I’m a broken record on this topic and offer our son’s experience trying to jump ahead in math at Choate. FWIW.
Our son loves math (and has a very mathy job today) and was dying to get to calculus as fast as he could. He took algebra II at our local CC the summer before BS, earned an A, and passed Choate’s placement test for entering the math stream at a higher level, but the math department seriously advised against it as they feel that their algebra II course is foundational for their upper math curriculum. They gave our son the option, but the gravity of their advice to enter at algebra II caused him to do so. He was a bit bored the first few weeks, but as the pace picked up and his teacher began to teach a methodology for analyzing, problem-solving, organizing, presenting, and participating in a Choate math classroom, he did not feel advanced toward the end of the course and was very glad he “repeated.”
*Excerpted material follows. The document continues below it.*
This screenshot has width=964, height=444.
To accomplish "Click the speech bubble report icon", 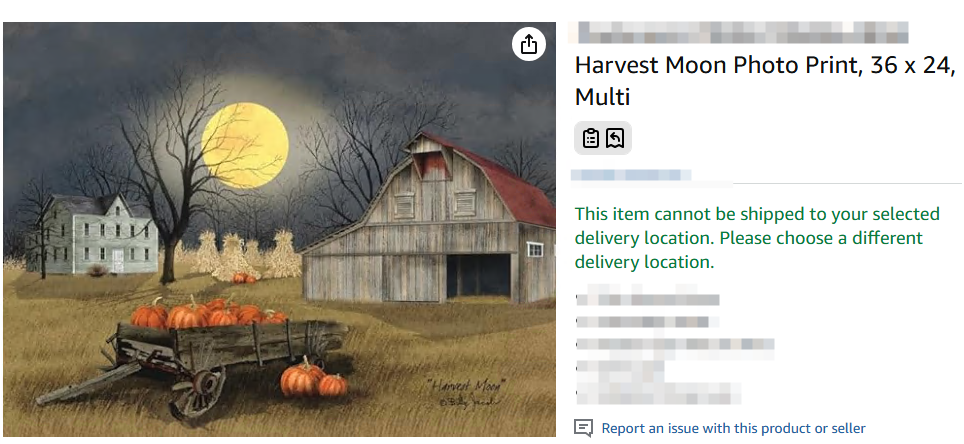I will click(584, 428).
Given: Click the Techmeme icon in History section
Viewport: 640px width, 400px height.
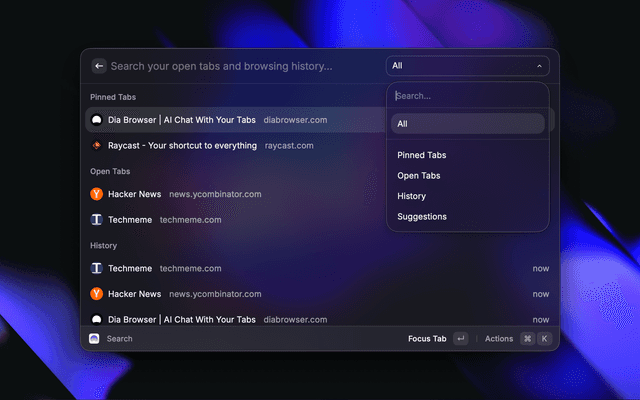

I will emphasize: Do not discount the part about learning how to participate in a BS math classroom. You will NOT be memorizing formulas. You will be taught first to clearly understand the problem you are trying to solve. You will learn to think logically about approaches to solving the problem without delving first into any formulaic toolkit. After that, you will learn some methods for crafting solutions. You will understand and own how to derive formulas so that you will know not only which to apply but also why, the same way a carpenter knows when to use a hammer over a saw. I remember one Parents Weekend watching three students go to the board and correctly solve the same problem three very different ways. The rest of the class time was spent discussing those various approaches and why each worked. This was completely different from the match-the-equation-pattern-to-the-one-right-formula method I was taught in high school.
It’s far more important that you learn to think like this than at what level math course you start or end. There are no prizes for accelerating in math. You can trust your BS to place you into the stream at the right point and expertly guide your progression.
Also, it is perfectly OK to reach out to the head of the math department at whichever school you choose to attend to get their advice on this issue.